# my new homers doesnt want to sit on their egg!



## sinister357 (Aug 3, 2009)

my new homers decided to lay an egg last night but this morning, i checked, and they haven't been sitting on the egg. its cold. is that going to be a problem??? my other pair sits on the egg imediately but not this one. is there a possiblilty thery are waiting for the seccond egg to be laid before incubating them? help please because this is my matching pair of reds which would make alwesome ofspring colors. i hope they breed.


----------



## Ed (Sep 18, 2008)

They should start sitting on the eggs once the second one is laid.
Sometimes they will hover over the first egg but not actually warm it until the second one arrives.
Hope all works out for ya.


----------



## spirit wings (Mar 29, 2008)

your are right and answered your own question, they will sit after the second egg, which is better because then they will be the same size squabs. If they do not sit the second either they are too young or they feel uncomfortable some way in their location.


----------



## sinister357 (Aug 3, 2009)

i'm concerned because last night was raining and pretty chilly - so im hoping the egg hasn't gone bad yet. no???


----------



## Skyeking (Jan 17, 2003)

It should be okay, as long as the egg is out of the rain and wetness. If they have parented before all should be well. Mature pigeons who have had babies before will usually sit on the eggs once the second one is laid.

If they totally ignore them both, then they are not ready.


----------



## MaryOfExeter (Sep 30, 2007)

How new are the birds? Chances are, the hen was fixing to lay when she was given to you, and moving the pair upset them, so now she's not going to sit on those. If they've been around a bit longer, then she probably will incubate once the second is laid. Cold won't bother eggs unless they've already started to develop.


----------



## sinister357 (Aug 3, 2009)

MaryOfExeter said:


> How new are the birds? Chances are, the hen was fixing to lay when she was given to you, and moving the pair upset them, so now she's not going to sit on those. If they've been around a bit longer, then she probably will incubate once the second is laid. Cold won't bother eggs unless they've already started to develop.

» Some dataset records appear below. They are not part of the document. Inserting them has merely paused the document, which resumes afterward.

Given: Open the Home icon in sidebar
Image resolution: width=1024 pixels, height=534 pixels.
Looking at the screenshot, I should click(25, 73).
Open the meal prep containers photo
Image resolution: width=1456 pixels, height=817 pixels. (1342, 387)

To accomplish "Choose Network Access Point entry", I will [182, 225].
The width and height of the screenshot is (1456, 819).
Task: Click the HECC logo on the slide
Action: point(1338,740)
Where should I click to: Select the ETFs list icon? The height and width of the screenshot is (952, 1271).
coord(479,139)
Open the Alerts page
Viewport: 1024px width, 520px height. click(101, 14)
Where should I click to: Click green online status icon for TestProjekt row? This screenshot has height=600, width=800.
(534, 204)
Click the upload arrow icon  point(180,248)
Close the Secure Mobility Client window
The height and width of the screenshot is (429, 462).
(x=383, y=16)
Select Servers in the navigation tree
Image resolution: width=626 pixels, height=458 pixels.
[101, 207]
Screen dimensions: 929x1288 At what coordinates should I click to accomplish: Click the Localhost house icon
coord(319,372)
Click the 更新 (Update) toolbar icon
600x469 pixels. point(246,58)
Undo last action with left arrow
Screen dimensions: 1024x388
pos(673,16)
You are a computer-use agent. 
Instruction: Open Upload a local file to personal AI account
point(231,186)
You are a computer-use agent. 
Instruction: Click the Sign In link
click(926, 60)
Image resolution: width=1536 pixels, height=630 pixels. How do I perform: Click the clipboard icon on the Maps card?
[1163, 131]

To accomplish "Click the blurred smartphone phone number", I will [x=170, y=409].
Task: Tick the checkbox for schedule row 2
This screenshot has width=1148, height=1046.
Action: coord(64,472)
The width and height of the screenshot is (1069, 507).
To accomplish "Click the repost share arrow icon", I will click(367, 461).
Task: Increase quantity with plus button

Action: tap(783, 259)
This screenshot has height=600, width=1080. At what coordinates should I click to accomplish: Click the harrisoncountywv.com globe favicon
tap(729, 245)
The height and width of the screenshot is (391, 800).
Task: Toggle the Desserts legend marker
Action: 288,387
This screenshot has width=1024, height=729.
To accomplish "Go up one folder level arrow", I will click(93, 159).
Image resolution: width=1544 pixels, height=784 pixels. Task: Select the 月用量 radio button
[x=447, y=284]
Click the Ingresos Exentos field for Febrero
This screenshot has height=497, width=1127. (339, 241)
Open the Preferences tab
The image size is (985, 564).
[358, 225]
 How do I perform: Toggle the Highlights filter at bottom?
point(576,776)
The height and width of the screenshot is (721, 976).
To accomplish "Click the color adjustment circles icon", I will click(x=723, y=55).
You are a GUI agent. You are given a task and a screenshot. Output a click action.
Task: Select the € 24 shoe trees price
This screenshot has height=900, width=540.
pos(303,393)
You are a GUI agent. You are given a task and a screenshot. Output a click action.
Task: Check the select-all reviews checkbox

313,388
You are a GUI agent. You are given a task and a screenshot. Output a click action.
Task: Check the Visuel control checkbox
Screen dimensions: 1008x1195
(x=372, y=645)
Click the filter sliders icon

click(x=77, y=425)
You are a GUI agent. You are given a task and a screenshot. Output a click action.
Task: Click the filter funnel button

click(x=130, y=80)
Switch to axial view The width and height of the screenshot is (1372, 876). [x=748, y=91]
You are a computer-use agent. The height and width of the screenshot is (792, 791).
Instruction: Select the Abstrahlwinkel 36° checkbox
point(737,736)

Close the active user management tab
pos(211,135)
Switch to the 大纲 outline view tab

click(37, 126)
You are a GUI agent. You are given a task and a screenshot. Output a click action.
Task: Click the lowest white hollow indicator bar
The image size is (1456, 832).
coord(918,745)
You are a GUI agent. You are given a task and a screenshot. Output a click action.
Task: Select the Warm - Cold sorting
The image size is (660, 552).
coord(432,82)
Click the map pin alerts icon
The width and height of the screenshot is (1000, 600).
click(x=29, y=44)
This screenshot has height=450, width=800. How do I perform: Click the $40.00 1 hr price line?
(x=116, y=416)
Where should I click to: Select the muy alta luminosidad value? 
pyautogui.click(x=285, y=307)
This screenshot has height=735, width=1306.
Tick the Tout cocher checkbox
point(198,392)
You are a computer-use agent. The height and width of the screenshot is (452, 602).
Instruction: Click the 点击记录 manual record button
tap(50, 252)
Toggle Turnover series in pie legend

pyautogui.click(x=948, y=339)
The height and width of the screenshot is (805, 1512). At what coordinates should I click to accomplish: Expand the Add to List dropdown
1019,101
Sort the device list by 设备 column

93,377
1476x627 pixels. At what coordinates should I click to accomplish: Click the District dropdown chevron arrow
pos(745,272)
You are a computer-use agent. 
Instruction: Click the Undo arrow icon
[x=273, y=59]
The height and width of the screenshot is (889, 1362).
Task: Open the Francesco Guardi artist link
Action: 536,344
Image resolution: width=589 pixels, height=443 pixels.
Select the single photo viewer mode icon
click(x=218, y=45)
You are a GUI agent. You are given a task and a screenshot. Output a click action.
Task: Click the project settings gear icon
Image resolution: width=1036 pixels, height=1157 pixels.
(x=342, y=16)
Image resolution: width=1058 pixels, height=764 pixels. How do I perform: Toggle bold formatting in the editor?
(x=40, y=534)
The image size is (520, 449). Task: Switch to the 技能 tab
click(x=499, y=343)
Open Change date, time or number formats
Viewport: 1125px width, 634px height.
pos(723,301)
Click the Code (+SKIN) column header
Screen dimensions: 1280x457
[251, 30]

these are 08 birds. weather or not they have parented before - i don't know. what i do know is that they werent a mated pair before i got them, and its only been a little over 10 days so im guessing they must of mated during shipping.


----------



## spirit wings (Mar 29, 2008)

they had a quick romance before the kids...I think all will be well. just try not to disturb them.


----------



## sinister357 (Aug 3, 2009)

thanks for all the replys. i feel better now seeing the father is starting to be concerned about the egg. hes not actually warming the egg yet - just guarding it. but yeah, hope all goes well...


----------